Demétrio Magnoli: Eu queria propor uma volta à política externa, mas no tema que o Paulo Markun lançou sobre a continuidade e a descontinuidade. Em novembro de 2000, o Jornal do Brasil publicou uma entrevista do senhor em que se perguntava: e a Alca? [Área de Livre Comércio das Américas (Alca): acordo comercial idealizado pelos Estados Unidos em 1994 proposto para todos os países da América, exceto Cuba, que previa a derrubada gradual das barreiras alfandegárias do comércio entre os Estados-membros] E a sua resposta foi literalmente: "nós somos contra. O governo brasileiro -  naquela época, governo Fernando Henrique - está em uma "sinuca de bico" [expressão popular para situação que se fica acuado, com dificuldade de tomar posição] porque se sabe que a Alca significa uma destruição do nosso sistema produtivo. A Alca é um desastre". Bom, a minha pergunta é: o governo brasileiro atual está em uma "sinuca de bico" sobre a Alca ou essa posição que o senhor levanta é um ruído com o ministro Amorim, porque o ministro Amorim disse que o governo brasileiro quer fazer a Alca. Então, eu queria saber se aqui há um ruído ou se o senhor está em uma "sinuca de bico"?

 Marco Aurélio Garcia: Não. Eu não estou em "sinuca de bico" nem o governo Lula, menos ainda com o ministro Amorim. A Alca, naquele momento, era uma coisa, a Alca deixou de ser aquilo.

Demétrio Magnoli: Mas a Alca mudou tanto?

Marco Aurélio Garcia: Mudou. Na reunião de Miami, nós conseguimos propor outro tipo de negociação. É isso. E o impasse atual que existe exatamente decorre do fato de que, apesar dos EUA terem aceitado esse outro modelo da Alca flexível, da Alca possível, como alguns chamam de Alca light...

Demétrio Magnoli: A Alca deixou de ser um desastre?

Marco Aurélio Garcia: Não, ela não deixou de ser um desastre, veja bem, eu não estou dizendo que ela deixou de ser um desastre, ela mudou de natureza. O que estava acontecendo naquele momento era o seguinte: a Alca, tal como estava colocada, previa não acesso livre aos mercados, porque os Estados Unidos não abriam mão das medidas de proteção. Mas sim...

Demétrio Magnoli: Ele não abre mão?

Marco Aurélio Garcia: Calma, vamos lá. Mas sim, significava completamente que haveria liberalização de investimentos, de compras governamentais...

Demétrio Magnoli: Não significava... Não havia um acordo da Alca assinado naquele momento? A Alca, naquele momento...

Marco Aurélio Garcia: Esta era a proposta hegemônica e não havia contraproposta nessa direção.

Demétrio Magnoli: Havia. A proposta brasileira era contrária a isso. Como hoje é.

*Material da tarefa*
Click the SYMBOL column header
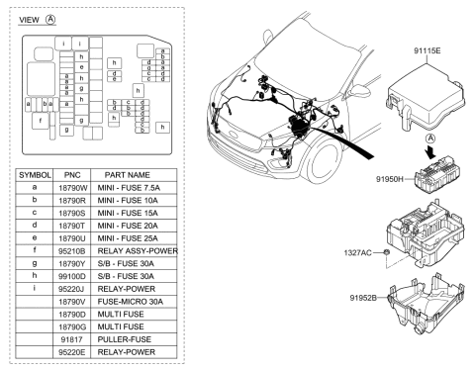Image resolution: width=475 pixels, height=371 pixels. (35, 173)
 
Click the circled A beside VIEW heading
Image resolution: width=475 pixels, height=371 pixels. (50, 19)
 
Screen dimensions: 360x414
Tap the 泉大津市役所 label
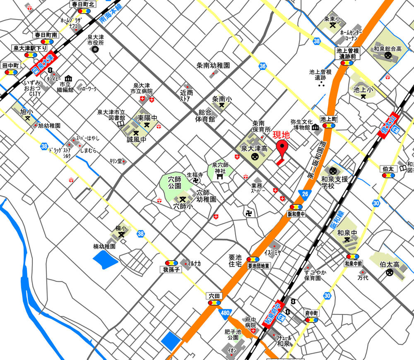(x=95, y=40)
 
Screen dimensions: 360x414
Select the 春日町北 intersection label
(x=83, y=4)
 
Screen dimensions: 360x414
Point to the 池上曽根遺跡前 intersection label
(x=347, y=53)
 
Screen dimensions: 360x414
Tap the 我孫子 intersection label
(x=171, y=270)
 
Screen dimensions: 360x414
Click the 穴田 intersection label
(x=214, y=295)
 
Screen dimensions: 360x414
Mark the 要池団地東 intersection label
(x=259, y=266)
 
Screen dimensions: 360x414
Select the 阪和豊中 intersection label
(x=296, y=214)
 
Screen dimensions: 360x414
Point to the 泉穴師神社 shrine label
(x=220, y=168)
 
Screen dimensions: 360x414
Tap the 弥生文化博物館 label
(x=301, y=125)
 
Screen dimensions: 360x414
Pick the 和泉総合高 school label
(x=388, y=49)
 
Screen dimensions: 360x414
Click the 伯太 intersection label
(x=388, y=169)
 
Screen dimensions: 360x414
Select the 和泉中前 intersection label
(x=353, y=263)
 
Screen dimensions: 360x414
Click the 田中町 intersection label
(x=11, y=66)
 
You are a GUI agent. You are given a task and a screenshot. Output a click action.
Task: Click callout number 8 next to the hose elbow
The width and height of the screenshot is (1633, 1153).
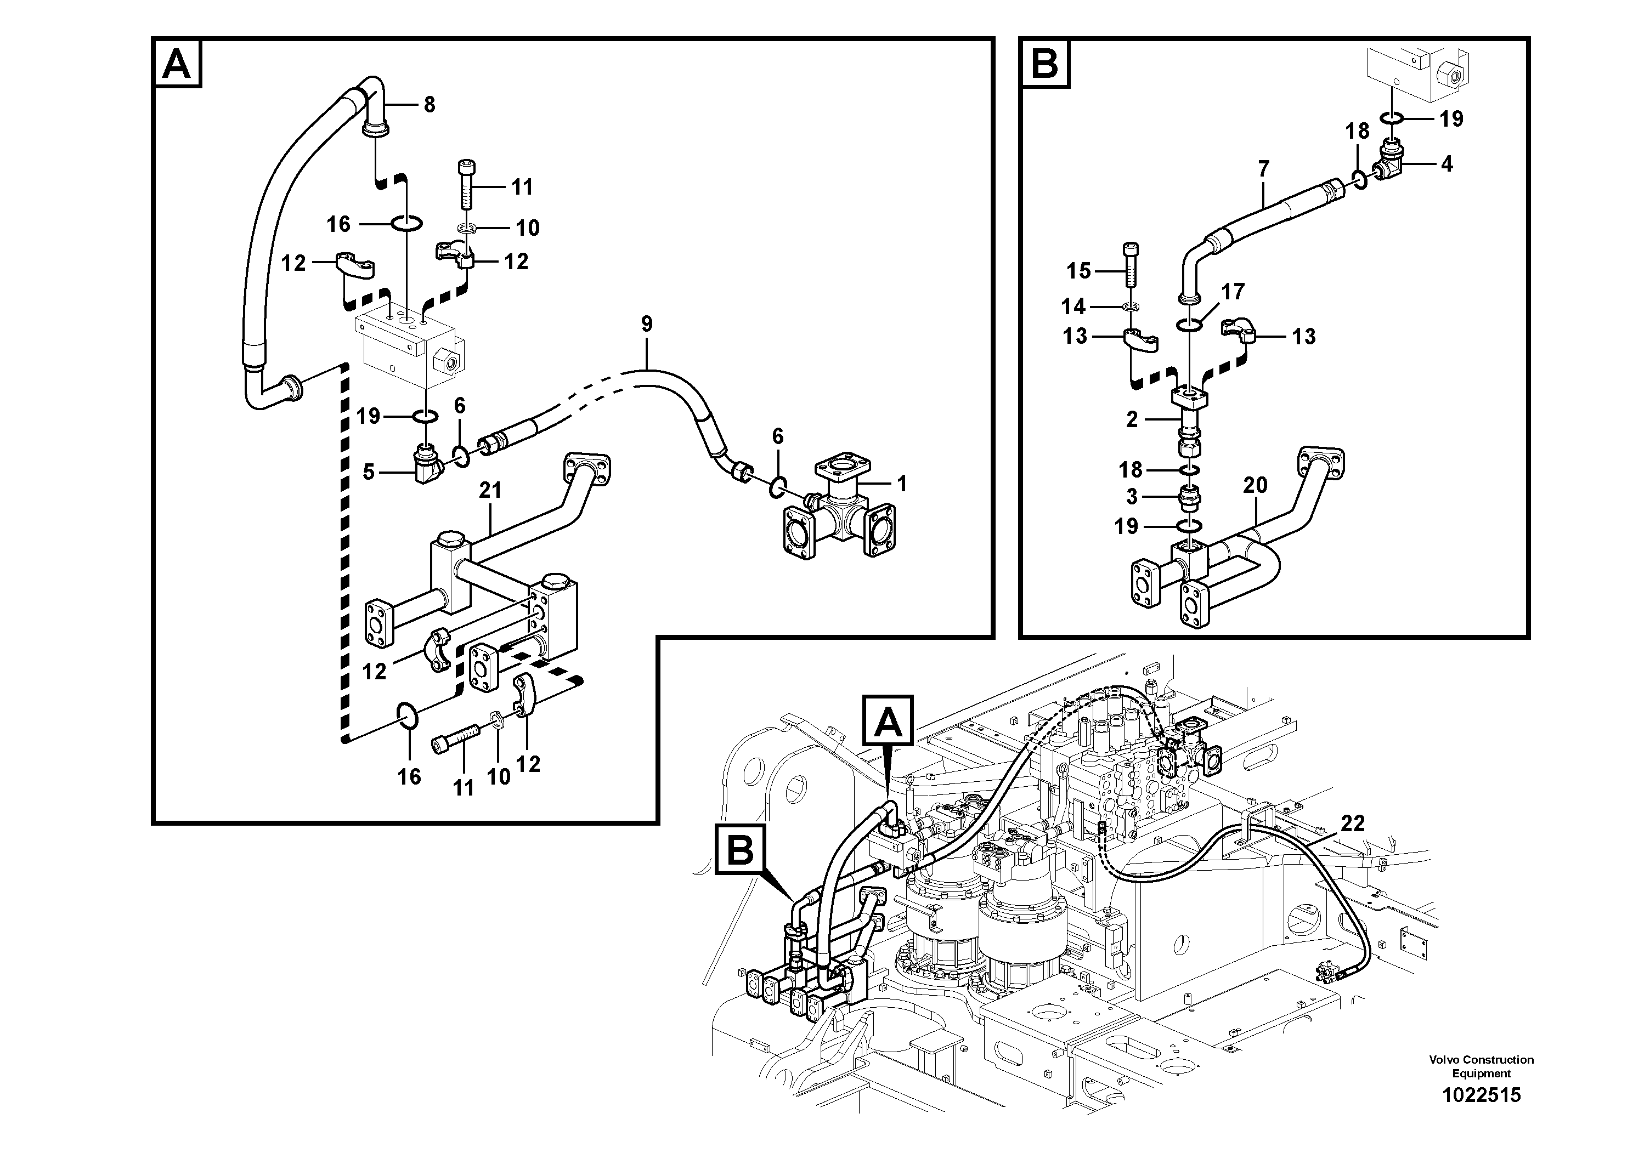429,105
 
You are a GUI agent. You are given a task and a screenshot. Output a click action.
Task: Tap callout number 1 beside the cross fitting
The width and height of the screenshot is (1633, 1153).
902,484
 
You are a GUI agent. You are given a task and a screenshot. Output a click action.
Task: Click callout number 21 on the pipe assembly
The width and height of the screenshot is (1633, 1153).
490,491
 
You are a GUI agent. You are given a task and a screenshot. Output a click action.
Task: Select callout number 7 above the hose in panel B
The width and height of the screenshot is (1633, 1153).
1263,169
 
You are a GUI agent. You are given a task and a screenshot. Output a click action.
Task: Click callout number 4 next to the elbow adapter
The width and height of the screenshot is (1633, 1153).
1446,164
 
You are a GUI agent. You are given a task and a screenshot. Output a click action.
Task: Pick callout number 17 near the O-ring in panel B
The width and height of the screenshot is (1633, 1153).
1233,292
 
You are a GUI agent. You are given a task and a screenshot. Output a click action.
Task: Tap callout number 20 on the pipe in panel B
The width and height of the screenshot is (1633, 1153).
1256,486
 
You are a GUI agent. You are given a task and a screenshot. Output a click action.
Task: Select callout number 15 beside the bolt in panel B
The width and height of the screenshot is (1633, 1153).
1078,271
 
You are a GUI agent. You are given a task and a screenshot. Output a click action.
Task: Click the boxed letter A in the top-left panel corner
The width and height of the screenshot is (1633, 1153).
177,64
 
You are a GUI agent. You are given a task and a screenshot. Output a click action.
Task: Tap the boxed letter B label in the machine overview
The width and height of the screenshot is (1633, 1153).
741,850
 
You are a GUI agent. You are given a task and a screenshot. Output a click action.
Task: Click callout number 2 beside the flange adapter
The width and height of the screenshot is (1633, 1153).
1132,419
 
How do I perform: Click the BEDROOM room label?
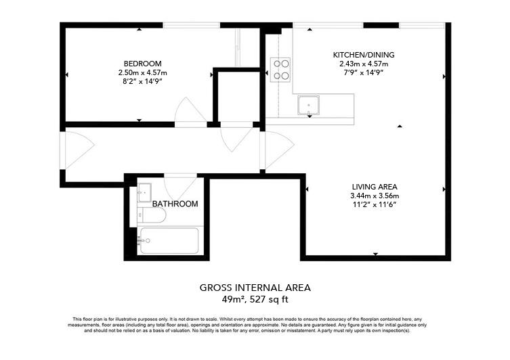[142, 64]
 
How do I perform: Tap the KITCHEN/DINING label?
[363, 55]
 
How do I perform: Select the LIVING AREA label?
[374, 187]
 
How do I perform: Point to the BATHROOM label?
[175, 204]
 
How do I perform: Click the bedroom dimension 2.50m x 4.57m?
[142, 72]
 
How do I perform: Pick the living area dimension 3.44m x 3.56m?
[374, 196]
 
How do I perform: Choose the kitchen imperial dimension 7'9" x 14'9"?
[363, 72]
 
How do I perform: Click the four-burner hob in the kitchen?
[281, 70]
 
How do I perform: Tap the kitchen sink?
[310, 105]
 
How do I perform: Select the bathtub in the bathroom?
[169, 240]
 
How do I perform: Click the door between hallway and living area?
[277, 150]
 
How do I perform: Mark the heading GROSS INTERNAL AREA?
[255, 288]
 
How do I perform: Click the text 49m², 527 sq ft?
[255, 299]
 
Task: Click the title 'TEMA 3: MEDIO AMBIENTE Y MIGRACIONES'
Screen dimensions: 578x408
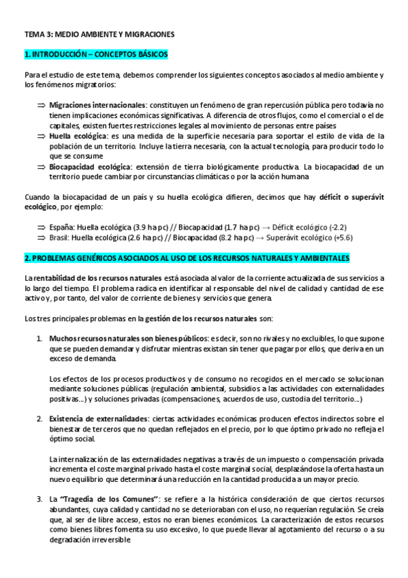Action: coord(99,33)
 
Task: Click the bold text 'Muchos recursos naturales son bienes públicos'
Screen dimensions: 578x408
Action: coord(129,338)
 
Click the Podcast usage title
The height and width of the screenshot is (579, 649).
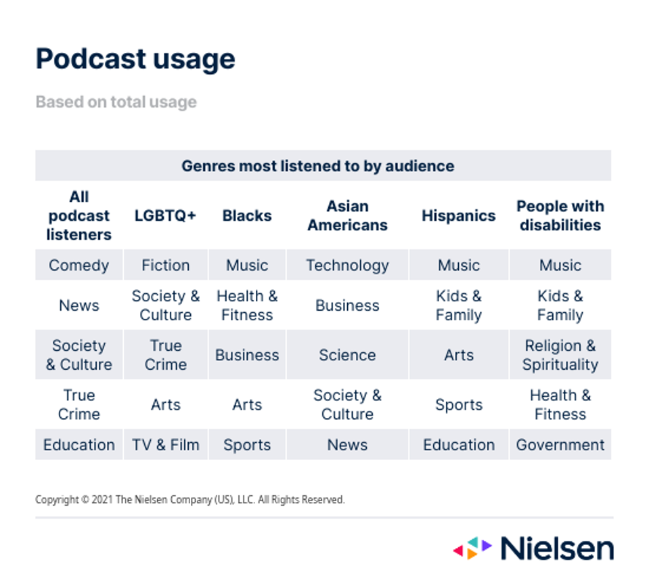(x=135, y=59)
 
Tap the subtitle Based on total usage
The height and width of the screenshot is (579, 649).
(x=116, y=102)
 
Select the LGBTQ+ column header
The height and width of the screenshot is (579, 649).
(x=165, y=216)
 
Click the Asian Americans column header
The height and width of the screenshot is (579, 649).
(x=347, y=216)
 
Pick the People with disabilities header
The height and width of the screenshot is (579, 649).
(x=560, y=216)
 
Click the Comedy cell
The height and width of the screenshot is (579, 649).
(x=79, y=265)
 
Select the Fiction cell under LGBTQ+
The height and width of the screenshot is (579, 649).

*Enunciado 1*
Responda com base no trecho:
(a) Em que mês e ano o Jornal do Brasil publicou a entrevista citada por Demétrio Magnoli?
(b) Em que reunião, segundo Marco Aurélio Garcia, foi possível propor outro tipo de negociação para a Alca?
(c) De acordo com Marco Aurélio Garcia, de que os Estados Unidos não abriam mão?
*Enunciado 2*
Nas entradas, troque "Click" por "Press", começando na linha que contém "How do I perform: Select the bathtub" e parando após a linha que contém "Action: coord(99,33)". Reproduza somente essas linhas, sem as imagens e sem nenhuma outra alteração.

*Resposta do exercício 1*
(a) Em novembro de 2000.
(b) Na reunião de Miami.
(c) Das medidas de proteção.

*Resposta do exercício 2*
How do I perform: Select the bathtub in the bathroom?
[169, 240]
 
How do I perform: Press the door between hallway and living area?
[277, 150]
 
How do I perform: Mark the heading GROSS INTERNAL AREA?
[255, 288]
 
How do I perform: Press the text 49m², 527 sq ft?
[255, 299]
 
Task: Press the title 'TEMA 3: MEDIO AMBIENTE Y MIGRACIONES'
Screen dimensions: 578x408
Action: coord(99,33)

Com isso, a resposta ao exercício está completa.